| EXERCISE |
Verbatim copy, images excluded: write out each record shown below.

(Saved entries)
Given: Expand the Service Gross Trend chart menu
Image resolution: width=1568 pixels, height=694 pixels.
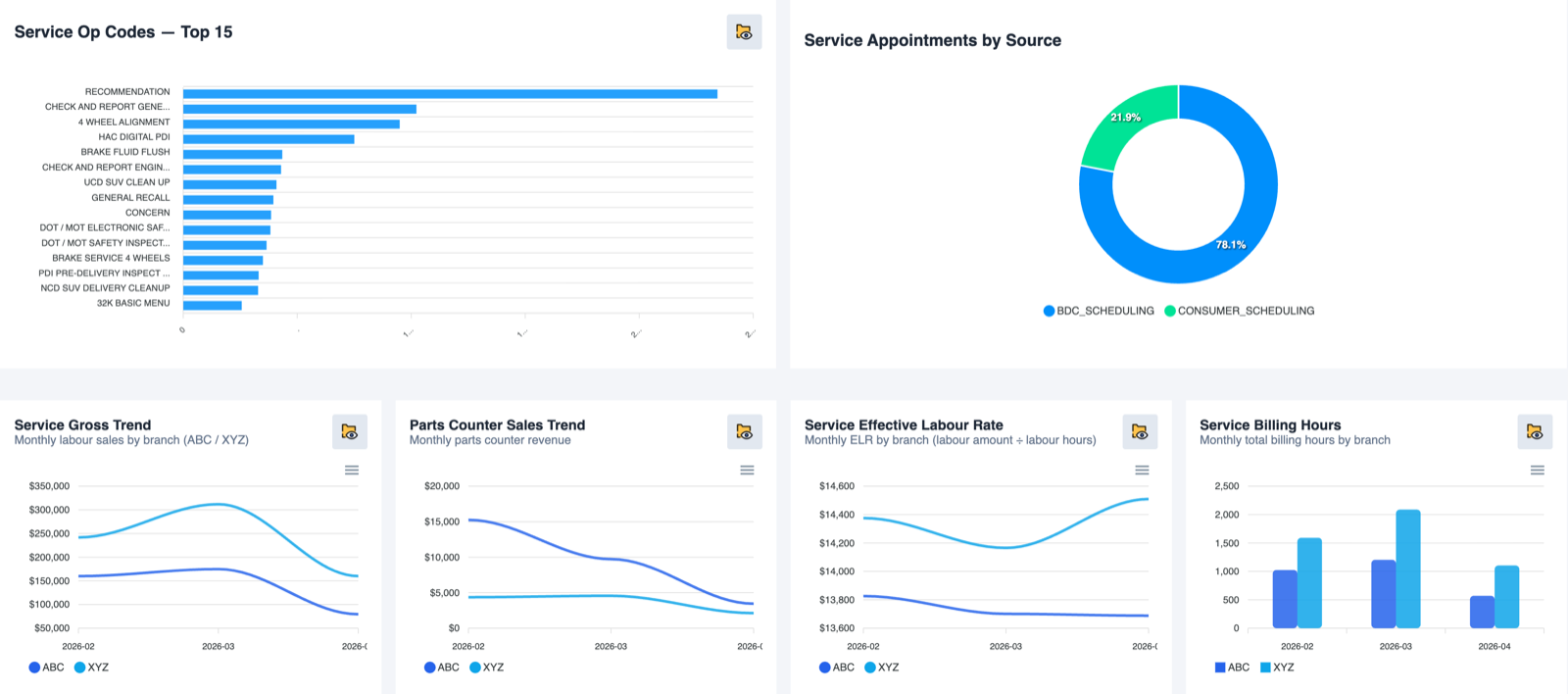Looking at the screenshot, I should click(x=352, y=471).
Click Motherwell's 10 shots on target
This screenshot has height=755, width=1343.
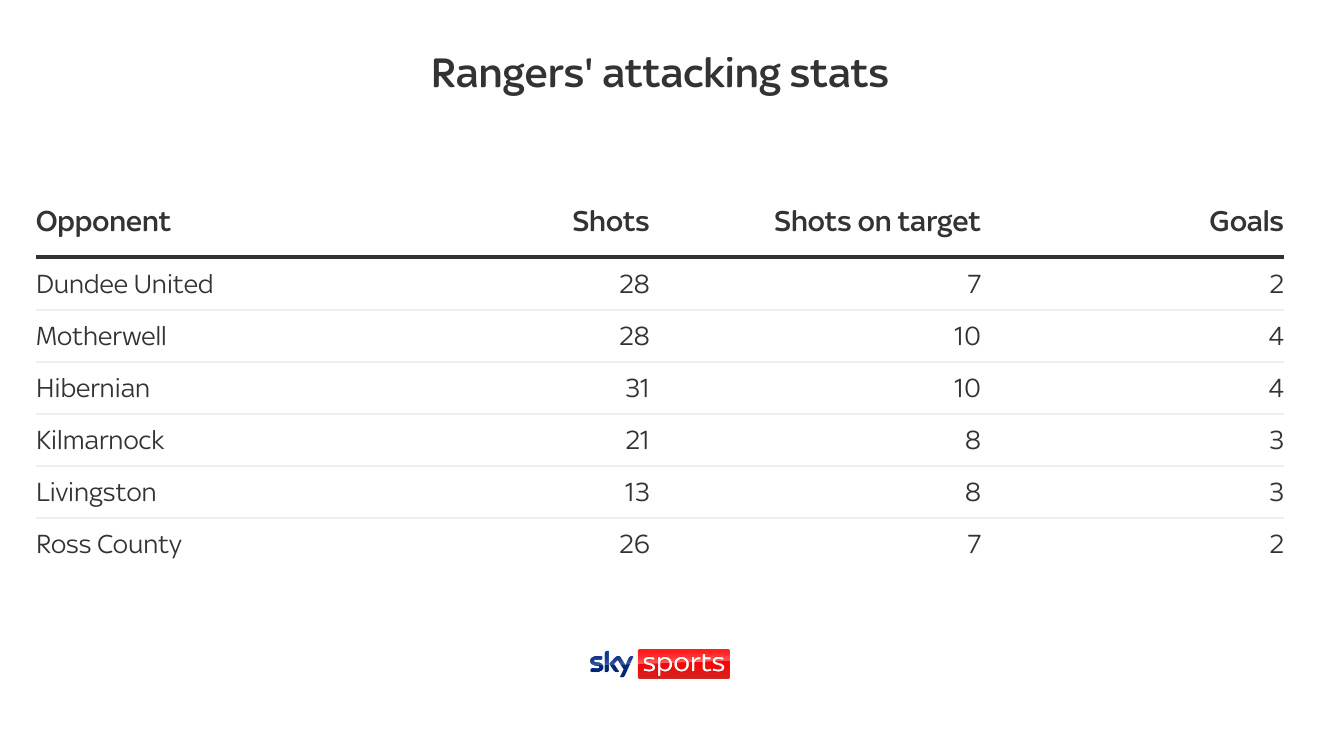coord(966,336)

| SOLVED PROBLEM |
Given: Expand the Service Gross Trend chart menu
Image resolution: width=1568 pixels, height=694 pixels.
Looking at the screenshot, I should click(x=352, y=471).
Click Motherwell's 10 shots on target
This screenshot has height=755, width=1343.
coord(966,336)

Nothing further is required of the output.